While this might seem like a simple concept and a concept that can invoke the shades of House of Cards, it simply is not.
This past Iowa General Assembly, I served as my Sellers, Galenbeck, and Nelson’s (SGN) lobbyist. Unlike most years, where I would just be monitoring bills and have provided education to the legislators, this year was different, never-mind Covid. The Board of Medicine filed a piece of legislation to invalidate a district court decision that SGN won. That case, which is being briefed in front of the Supreme Court, prohibits the licensing board from publishing investigative materials in the press releases. This bill was a quintessential case of a small carrot and a log instead of a stick and sought to overturn the District Court ruling.
This legislation would allow the licensed professionals to receive the investigative file before any charges were presented. While we supported this section, the rest of the bill was the log. The rest of the bill contained provisions that would allow any licensing board to publish any documents that they see fit completely. This would allow them to publish anything they wanted before the licensed professional had the opportunity to defend themselves. Additionally, the bill would have allowed the licensing agency to push the costs of the investigation and the proceedings onto the licensee.
Taking on a state agency is never easy, mainly when multiple agencies supported the proposed legislation. In the first committee meeting that addressed the bill, I was the first lobbyist to speak directly against the bill.
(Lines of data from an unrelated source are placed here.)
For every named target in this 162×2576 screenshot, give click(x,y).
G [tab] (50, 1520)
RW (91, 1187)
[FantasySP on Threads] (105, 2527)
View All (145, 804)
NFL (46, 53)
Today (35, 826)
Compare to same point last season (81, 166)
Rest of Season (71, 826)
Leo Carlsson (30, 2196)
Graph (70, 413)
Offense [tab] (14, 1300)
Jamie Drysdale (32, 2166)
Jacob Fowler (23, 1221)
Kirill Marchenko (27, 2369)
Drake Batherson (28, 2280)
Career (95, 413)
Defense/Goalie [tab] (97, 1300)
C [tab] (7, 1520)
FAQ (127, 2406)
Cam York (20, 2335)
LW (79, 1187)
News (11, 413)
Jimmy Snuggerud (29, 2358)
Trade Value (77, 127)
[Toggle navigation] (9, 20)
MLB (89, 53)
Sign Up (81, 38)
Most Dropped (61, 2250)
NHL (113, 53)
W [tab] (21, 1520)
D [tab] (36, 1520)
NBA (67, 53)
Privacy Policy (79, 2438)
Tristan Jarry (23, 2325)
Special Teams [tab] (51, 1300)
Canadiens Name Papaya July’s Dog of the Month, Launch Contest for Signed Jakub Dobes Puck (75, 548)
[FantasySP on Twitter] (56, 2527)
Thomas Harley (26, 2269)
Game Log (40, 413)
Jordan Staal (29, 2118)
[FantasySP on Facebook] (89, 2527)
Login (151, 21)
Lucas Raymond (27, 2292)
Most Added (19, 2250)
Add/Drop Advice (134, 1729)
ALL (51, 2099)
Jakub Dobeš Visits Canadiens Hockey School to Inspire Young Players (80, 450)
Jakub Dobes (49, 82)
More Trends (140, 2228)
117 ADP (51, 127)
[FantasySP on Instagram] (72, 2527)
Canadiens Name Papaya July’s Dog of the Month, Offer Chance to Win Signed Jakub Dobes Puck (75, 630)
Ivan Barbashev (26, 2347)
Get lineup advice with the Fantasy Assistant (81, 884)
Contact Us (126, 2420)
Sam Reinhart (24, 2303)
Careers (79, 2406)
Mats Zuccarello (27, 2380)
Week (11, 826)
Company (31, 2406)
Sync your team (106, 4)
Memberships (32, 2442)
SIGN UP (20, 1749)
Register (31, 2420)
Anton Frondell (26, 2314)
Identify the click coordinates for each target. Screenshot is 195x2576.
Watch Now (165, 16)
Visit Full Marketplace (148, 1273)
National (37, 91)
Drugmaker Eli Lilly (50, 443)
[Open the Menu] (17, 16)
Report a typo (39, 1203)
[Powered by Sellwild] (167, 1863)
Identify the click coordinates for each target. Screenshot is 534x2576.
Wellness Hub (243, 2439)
I refuted the statements directly, and the conclusions propounded by the Director of the Board of Medicine and pointed out that many of his comments were accurate.
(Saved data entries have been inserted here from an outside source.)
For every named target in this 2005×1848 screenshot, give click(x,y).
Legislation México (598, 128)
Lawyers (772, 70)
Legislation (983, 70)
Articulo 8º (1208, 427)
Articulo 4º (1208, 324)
Institutional knowledge is also crucial for lobbying. In that first committee meeting, I had one of the partners attend the committee meeting since he was a primary attorney on the District Court case. After the hearing, he was rearing to get back to the office and leave the Capitol rotunda. However, I told him that we would need to stay a few minutes and be available for the Representatives if they had any questions after the committee meeting. The factions of a lobbyist claimed their waiting spots and were eyeing the other groups. As the Representatives left the conference room, the chairman of the committee meeting I came over to me and the Partner, further discussing our issues with the legislation. He asked that I send him a letter that contained more arguments and references to the code section that we felt conflicted with the bill. The Director of the Board of Medicine was not spoken to after the committee meeting.
The following week, the Senate brought up the bill for a committee meeting as well. Again, the Partner and I were in Zoom attendance. The Director of the Board of Medicine was not. Instead, the Director of the Board of Pharmacy and the Director of the Board of Dentistry were in attendance. The Partner and a few other lobbyists spoke against the bill and were in much sharper tones and arguments. Fortunately for us, the Senate tabled the bill indefinitely.
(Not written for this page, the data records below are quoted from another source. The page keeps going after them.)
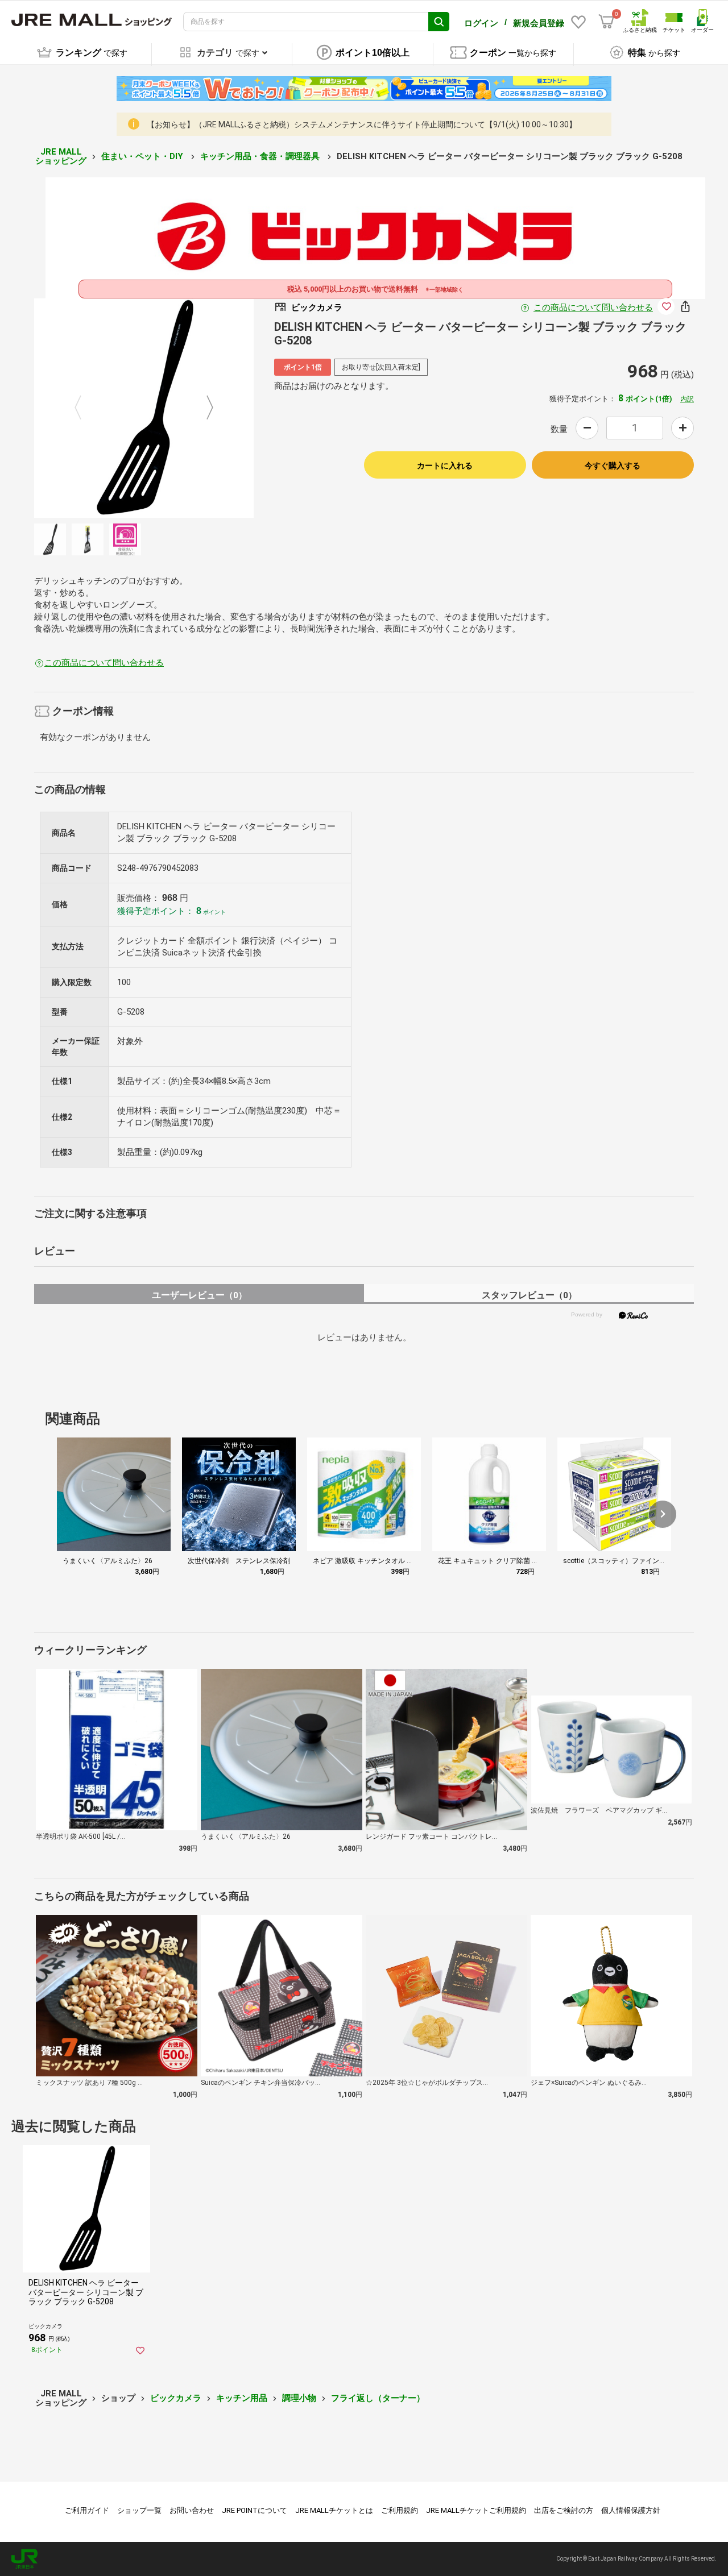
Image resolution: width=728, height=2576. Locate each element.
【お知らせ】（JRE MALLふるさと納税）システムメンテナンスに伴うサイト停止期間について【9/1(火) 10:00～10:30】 (362, 124)
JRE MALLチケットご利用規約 (476, 2510)
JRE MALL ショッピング (60, 157)
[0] (606, 22)
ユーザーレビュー (199, 1295)
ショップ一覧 (139, 2510)
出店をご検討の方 (563, 2510)
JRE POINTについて (254, 2510)
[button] (662, 1514)
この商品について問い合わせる (593, 307)
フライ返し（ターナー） (378, 2398)
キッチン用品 (241, 2398)
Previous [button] (85, 408)
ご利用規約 (399, 2510)
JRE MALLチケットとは (334, 2510)
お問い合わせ (191, 2510)
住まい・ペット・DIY (143, 156)
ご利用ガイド (87, 2510)
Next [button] (203, 408)
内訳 (687, 399)
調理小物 (299, 2398)
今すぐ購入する (612, 465)
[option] (144, 408)
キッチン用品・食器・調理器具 (261, 156)
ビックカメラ (175, 2398)
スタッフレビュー (529, 1295)
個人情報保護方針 (630, 2510)
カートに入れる (445, 465)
The House bill came back up for consideration as the last bill for consideration by the full committee on the last day of funnel week. If it did not pass, the bill would have died. However, the bill did pass the committee. The bill was sent to the House Ways and Means Committee, and a subcommittee was assembled for its consideration.
At this point, I sent multiple letters to both the House members who were assigned to the subcommittee on the bill and other lobbyists who were registered as neutral on the bill. Through these letters and discussions with the various lobbyists, SGN built a coalition of multiple professional licensing groups to defeat the bill. Through these efforts, the bill was not given priority. The bill died in the House chamber waiting for the Ways and Means subcommittee meeting. While this is the fate of many pieces of legislation, the bill can still be revived next session. We at Sellers Galenbeck and Nelson and other professional organizations will continue to be vigilant to ensure that this bill is not resurrected.